00:00
Speaker A
Warren Buffett is a new fan of Domino's Pizza. Berkshire Hathaway first started buying shares of the company in the third quarter of 2024, scooping up more in Q4, bringing the stake to nearly 2.4 million shares. Now, the pizza chain is reporting earnings on Monday before the open, so our very own Brooke DePalma is here with what investors can expect. Brooke, walk us through your anticipation.
00:28
Brooke DePalma
Yeah, good morning. Well, certainly got a nod from the Oracle of Omaha this what this uh past quarter. Uh Domino's Pizza, that is, in Q3, Berkshire Hathaway bought in 1.28 million shares.

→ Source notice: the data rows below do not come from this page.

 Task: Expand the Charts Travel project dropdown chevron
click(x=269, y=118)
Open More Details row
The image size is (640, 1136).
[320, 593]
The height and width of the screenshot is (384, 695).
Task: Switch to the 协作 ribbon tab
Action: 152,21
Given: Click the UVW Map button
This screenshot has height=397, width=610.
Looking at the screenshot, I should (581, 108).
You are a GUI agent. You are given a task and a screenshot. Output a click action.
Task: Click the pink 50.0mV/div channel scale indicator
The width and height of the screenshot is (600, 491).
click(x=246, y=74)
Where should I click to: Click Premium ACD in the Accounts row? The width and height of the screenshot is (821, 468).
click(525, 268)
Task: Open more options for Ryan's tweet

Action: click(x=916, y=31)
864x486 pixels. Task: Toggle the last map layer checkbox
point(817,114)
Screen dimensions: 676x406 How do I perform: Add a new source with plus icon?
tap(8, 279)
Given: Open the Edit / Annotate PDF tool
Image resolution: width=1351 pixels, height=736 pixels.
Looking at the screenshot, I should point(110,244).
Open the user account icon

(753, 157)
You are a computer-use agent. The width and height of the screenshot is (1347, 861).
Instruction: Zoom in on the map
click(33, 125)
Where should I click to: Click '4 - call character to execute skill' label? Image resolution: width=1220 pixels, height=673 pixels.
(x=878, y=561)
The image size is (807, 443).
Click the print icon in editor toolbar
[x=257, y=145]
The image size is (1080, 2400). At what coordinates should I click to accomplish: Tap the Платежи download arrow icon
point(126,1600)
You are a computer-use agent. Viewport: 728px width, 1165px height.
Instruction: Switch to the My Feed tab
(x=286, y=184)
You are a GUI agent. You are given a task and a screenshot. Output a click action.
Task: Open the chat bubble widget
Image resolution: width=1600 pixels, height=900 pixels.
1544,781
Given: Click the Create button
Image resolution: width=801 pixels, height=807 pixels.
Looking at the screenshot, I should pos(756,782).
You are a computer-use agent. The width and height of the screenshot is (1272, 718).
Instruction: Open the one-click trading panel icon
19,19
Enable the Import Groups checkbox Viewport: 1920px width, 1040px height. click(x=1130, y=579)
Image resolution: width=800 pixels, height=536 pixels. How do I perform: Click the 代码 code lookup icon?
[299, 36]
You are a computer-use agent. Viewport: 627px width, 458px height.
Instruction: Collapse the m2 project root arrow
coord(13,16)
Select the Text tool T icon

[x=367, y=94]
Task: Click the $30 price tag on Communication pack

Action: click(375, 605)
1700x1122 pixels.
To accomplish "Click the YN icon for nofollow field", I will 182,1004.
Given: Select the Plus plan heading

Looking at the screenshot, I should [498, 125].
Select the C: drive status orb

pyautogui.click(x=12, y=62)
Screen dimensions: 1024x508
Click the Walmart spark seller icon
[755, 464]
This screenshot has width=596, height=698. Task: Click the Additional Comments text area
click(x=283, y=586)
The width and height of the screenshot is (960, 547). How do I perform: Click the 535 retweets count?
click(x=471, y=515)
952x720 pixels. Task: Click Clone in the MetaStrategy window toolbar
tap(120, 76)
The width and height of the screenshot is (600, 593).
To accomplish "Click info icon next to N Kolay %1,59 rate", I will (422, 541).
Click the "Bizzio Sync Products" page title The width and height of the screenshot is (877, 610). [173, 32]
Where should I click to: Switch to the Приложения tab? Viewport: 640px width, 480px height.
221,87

And then in Q4, they added an additional 1.1 million shares, bringing that stake to 2.38 million. Now, that makes Berkshire Hathaway the fourth largest shareholder of Domino's Pizza ahead of this Monday Q4 as well as the full year print. Now, Wall Street expects that this fourth quarter will be a softer quarter here because of that bad weather. City analyst John Tower said that investors have already, or shares rather have already baked that in and they've sort of moved past that. Now, they're really focused on three key areas. That includes challenges around their international growth. We know that their largest global franchisee, Domino's Pizza Enterprises, shared plans to close more than 200 unprofitable locations with the majority in Japan. But on the upside, two long-term growth drivers that has Wall Street really excited here includes a partnership with DoorDash, the third-party delivery service. We know that in Q1, their exclusivity with Uber ends. We also know that third party tends to be a higher income audience. So, that is a boost to sales as well. An innovation here that also has the street really excited, guys. Innovation around stuffed crust pizza. That could come by the end of this year, and that's one sales driver that has Wall Street really excited as well.
02:53
Speaker A
Brooke, how's Domino's been able to navigate the inflation side of the picture?
03:00
Brooke DePalma
Yeah, well, certainly, that's something that we've discussed with them. They have this sort of upside here because they're able to play as a value player. And they're able to sort of offset those costs. They don't they aren't really exposed to things that others are perhaps highly exposed to like those eggs, like ground beef, like sugar. And so, they've been able to navigate that, but also play in as a key value player within the space. And they've been able to prove up against others like Papa Johns who maybe aren't winning in that space or able to offer as competitive a value here.